Temos aqui as duas faces do Real, melhor dizendo, duas verdades das quais podemos extraí-lo, enquanto estrutura de ficção. Com isso argumento que o conceito lacaniano de ficção compreende tanto o que entendemos como ficção (romance, ficção-científica, drama) quanto o plano da história (documentário, descrição, fotografia). Aqui me refiro ao trabalho de Hal Foster que, usando a teoria freudiana do trauma em dois tempos e a concepção lacaniana do temo lógico, mostrou a íntima conexão entre as vanguardas dos anos 1930 e a sua retomada nos anos 1960 como uma espécie de “retorno do real”. As neovanguardas pop, retomam a temática da ilusão de realidade, enquanto os formalismos retomam o problema da realidade da ilusão. Lacan atravessou estes dois momentos, 1932 e 1966, das vanguardas e das neovanguardas, sem deixar que uma problemática do Real fosse substituída pela outra. Nosso atual estado de desgarramento entre a crítica baseada na autonomia da obra, de arte de um lado, e o sociologismo da autoria, por outro, é um efeito da incompreensão histórica da relação entre linguagem e lógica da segregação.  Lemmy ... consciência ... consciência .... destruir ... faça Alpha 60 destruir a si mesmo ... delicadeza ... salve aqueles que choram”. Esta é a mensagem cifrada que nosso herói usa para lembrar de sua missão, uma vez que outros espiões que o antecederam, esqueceram disso e ficaram perdidos em Alphaville. Esta mensagem, no fundo lembra que a arma fundamental de Lemmy contra Alphaville é a poesia. E se esta é também o antídoto contra a segregação precisaríamos saber algo mais sobre que tipo de poesia é esta.

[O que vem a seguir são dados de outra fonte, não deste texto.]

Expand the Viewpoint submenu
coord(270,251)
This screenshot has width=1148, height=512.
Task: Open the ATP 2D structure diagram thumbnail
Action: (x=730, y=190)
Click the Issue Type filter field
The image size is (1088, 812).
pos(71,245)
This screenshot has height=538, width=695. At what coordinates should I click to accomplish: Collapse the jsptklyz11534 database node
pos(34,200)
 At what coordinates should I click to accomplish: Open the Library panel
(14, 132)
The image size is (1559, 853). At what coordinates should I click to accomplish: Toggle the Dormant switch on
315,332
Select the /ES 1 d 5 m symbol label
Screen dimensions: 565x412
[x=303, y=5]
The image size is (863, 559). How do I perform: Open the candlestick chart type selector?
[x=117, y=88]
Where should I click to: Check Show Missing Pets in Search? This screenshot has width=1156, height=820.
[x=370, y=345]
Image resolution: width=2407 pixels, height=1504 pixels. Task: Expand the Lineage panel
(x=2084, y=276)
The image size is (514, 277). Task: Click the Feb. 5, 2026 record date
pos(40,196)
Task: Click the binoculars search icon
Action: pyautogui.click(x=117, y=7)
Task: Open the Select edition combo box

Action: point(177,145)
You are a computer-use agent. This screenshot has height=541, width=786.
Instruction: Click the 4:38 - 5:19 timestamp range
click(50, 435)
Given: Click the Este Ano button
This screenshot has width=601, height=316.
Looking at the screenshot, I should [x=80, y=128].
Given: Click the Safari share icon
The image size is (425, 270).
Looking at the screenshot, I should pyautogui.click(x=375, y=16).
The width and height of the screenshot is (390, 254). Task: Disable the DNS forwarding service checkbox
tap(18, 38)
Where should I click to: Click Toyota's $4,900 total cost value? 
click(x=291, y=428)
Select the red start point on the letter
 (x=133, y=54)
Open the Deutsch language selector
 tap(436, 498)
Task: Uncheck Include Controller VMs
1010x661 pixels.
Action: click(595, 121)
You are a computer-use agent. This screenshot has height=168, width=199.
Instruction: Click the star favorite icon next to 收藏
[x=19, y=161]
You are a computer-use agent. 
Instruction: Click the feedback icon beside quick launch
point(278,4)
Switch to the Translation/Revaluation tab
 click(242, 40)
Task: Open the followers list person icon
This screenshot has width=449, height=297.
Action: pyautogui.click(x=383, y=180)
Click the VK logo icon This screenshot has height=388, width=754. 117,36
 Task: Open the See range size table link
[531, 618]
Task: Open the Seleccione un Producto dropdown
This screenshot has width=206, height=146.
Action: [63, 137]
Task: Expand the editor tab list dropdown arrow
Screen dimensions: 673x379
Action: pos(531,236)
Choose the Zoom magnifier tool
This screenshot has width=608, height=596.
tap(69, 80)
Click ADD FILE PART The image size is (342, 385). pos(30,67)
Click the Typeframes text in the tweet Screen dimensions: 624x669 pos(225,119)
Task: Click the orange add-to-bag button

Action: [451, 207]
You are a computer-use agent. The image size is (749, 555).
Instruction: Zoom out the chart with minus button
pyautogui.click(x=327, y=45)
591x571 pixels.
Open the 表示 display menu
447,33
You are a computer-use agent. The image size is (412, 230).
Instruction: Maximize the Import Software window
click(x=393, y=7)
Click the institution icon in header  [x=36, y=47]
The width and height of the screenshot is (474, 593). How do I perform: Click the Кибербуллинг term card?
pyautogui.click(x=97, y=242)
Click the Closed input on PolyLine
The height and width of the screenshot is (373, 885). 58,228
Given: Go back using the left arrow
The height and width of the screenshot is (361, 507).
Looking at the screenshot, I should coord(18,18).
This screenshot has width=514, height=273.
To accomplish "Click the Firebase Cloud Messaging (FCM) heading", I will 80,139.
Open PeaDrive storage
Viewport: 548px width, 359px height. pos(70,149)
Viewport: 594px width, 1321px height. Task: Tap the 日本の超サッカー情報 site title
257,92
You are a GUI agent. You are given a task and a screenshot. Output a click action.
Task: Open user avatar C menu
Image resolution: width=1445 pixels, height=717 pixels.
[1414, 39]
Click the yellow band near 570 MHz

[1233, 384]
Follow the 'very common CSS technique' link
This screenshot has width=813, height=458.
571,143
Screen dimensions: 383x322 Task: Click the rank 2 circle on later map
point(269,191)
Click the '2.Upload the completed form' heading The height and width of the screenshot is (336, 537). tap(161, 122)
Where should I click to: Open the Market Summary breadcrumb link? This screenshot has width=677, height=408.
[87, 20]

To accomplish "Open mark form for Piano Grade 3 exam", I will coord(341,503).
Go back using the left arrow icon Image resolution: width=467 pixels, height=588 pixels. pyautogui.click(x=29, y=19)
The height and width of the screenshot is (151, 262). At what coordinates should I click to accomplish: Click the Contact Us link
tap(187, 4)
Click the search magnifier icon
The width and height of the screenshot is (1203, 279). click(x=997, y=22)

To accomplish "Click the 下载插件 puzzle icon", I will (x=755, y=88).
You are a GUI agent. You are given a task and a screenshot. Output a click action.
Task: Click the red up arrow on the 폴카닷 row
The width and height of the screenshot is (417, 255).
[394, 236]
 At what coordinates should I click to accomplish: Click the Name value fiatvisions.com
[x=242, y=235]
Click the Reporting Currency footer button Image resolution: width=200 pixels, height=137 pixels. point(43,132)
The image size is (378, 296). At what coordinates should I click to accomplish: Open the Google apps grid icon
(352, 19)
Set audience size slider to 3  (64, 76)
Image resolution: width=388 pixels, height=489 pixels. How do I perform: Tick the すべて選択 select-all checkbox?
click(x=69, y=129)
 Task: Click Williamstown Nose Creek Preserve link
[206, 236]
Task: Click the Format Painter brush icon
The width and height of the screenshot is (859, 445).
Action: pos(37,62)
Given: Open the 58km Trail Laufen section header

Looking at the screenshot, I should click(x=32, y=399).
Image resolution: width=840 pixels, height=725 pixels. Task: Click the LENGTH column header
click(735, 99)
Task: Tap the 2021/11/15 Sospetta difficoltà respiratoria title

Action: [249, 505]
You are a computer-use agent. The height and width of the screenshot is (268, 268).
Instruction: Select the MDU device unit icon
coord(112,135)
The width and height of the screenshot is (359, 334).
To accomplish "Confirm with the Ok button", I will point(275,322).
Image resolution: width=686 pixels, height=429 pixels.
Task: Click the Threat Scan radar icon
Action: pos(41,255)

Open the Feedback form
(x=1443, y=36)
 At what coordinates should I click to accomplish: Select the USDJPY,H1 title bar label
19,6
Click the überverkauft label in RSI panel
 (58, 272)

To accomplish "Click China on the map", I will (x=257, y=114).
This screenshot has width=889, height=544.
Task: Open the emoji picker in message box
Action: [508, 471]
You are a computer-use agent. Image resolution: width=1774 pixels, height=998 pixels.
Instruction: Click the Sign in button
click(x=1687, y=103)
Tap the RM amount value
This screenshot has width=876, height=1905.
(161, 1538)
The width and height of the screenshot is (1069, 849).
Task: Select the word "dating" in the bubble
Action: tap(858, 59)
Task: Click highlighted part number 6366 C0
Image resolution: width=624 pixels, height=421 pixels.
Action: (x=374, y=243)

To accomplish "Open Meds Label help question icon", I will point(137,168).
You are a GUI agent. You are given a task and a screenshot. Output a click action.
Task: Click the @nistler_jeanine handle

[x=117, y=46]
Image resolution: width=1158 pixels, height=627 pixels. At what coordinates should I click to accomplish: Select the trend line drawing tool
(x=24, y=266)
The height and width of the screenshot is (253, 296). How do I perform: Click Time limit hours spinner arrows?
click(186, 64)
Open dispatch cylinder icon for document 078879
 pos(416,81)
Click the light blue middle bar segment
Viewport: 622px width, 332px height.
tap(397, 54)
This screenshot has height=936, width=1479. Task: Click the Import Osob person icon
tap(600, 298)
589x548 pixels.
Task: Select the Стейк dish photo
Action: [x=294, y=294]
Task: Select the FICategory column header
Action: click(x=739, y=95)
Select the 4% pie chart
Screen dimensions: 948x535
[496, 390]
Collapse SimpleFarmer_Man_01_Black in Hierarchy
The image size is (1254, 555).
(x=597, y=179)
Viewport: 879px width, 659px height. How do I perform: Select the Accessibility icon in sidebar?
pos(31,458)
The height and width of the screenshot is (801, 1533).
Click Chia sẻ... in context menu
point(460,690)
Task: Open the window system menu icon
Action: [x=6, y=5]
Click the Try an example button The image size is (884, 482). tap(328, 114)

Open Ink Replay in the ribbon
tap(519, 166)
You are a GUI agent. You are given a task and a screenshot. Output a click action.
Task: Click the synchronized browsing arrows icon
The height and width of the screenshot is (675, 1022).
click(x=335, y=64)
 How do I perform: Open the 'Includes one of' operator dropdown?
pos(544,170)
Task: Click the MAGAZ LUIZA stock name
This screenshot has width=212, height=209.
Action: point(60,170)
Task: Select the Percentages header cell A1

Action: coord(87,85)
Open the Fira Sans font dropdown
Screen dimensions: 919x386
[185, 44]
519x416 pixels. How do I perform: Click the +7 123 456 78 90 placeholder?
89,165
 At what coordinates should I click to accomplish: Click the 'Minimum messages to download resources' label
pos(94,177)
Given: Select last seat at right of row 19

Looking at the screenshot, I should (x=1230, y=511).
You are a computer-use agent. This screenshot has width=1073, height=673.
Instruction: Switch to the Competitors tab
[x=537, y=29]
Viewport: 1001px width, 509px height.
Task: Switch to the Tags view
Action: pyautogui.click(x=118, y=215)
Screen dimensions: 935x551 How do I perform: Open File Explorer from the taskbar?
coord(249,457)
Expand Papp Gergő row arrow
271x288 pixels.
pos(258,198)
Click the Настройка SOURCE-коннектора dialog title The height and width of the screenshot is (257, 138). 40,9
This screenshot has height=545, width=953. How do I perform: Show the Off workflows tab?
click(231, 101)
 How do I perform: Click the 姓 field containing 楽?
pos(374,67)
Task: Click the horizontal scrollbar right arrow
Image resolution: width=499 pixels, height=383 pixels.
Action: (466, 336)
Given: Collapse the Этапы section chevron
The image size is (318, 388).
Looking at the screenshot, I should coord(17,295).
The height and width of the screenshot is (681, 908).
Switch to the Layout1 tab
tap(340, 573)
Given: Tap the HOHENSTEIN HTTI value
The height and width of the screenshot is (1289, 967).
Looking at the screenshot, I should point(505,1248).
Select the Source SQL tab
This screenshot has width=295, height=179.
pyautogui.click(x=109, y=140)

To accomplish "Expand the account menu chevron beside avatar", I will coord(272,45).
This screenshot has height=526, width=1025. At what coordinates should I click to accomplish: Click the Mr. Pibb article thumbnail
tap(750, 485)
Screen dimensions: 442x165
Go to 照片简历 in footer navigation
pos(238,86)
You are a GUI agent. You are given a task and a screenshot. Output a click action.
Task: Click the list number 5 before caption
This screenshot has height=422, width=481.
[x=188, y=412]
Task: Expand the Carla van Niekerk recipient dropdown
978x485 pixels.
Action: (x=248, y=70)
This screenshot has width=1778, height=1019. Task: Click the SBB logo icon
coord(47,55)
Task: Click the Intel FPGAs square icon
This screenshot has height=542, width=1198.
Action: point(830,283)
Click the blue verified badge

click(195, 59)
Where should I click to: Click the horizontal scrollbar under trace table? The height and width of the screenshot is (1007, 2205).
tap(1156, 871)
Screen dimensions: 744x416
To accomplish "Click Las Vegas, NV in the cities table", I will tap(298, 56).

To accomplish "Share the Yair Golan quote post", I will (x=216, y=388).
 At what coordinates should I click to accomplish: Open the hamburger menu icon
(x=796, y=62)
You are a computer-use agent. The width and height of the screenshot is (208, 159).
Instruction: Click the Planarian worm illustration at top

Alphaville é organizada por uma lei, contida na bíblia das palavras que são permitidas. Um homem que chora pela morte da esposa é executado em um ritual “estético”. Há uma sala de recepção, garçons e recepcionistas, depois um camarote envidraçado de onde se vê uma piscina. O condenado faz sua declaração final, caminha na prancha e é abatido por tiros. Lindas mulheres de bikini, com facas na boca, pulam na água e estraçalham o que pode ter restado da vítima. O público bate palma. Para além da perturbação de gêneros, dos debates dos anos 1960 em meio à guerra fria e o papel do cinema no pós-guerra, Alphaville é um filme que recupera o surrealismo, não apenas como plataforma estética de investigação do Real, mas como antídoto político contra a segregação. Para isso teríamos que atentar para o volume que ele indica para Natasha, para “inocular” nela a cura.  “Capitale de la Doulor” é um dos livros principais de Paul Éluard [5], surrealista próximo do grupo de Breton, e amigo de Jacques Lacan[6]. É por meio de outro verso de Éluard que Lemmy seduz Natasha: “Por causa do amor tudo se move. Todos precisamos apenas avançar para viver, ir em frente para tudo o que você ama. Eu estava indo em sua direção. Eu estava indo perpetuamente em direção da luz”.
O problema em Alphaville é que, com a exceção dos tipos poéticos que vivem nos “setores condenados”, o que todos estão fazendo é simplesmente viver como ocupação de espaço e não “morrer” e principalmente “morrer de amor”[7]. Quando Alpha 60 pergunta: “qual é o privilégio de morrer?” Lemmy responde: “não continuar morrendo”. Para os surrealistas morrer de amor é a condição para continuar a viver, como tematizou Éluard em “Morrer de não mais Morrer” (1924). Daí que o condenado declame o seguinte trecho de Paul Éluard, antes de ser executado: “Escutem-me seus normais! Nós vemos a verdade que vocês não enxergamos mais. Esta verdade é que não há nada verdadeiro no home exceto amor, fé, coragem e ternura.” Daí também que o primeiro mandamento seja: “Alphaville: silêncio, lógica, segurança e prudência”, mandamento cuja prática é acompanhada pela ingestão contínua de pílulas pacificadoras.
Caution, torna-se assim o significante mestre para esta operação de confronto com a morte, sem medo e insegurança. Ele é o perfeito personagem surrealista. Não é o intelectual literário de gabinete enfurnado em sua erudição, mas um detetive prático de olhos atentos na transformação da realidade por meio de atos. Essa é a primeira dimensão esquecida do poema em Lacan, que aparece na década de 1930[8] e ressurge em seus últimos seminários da década de 1970: o poema é um ato de anti-crença contra o silêncio conformista. Por isso o que nele conta não é sua estrutura de ficção, mas a verdade em seu ato de produção. Se no caso da ficção extraímos a verdade do real, aqui é a verdade que cria um efeito de Real. São os dois pontos de torção invertido, das Bandas de Moebius que constituem uma garrafa de Klein.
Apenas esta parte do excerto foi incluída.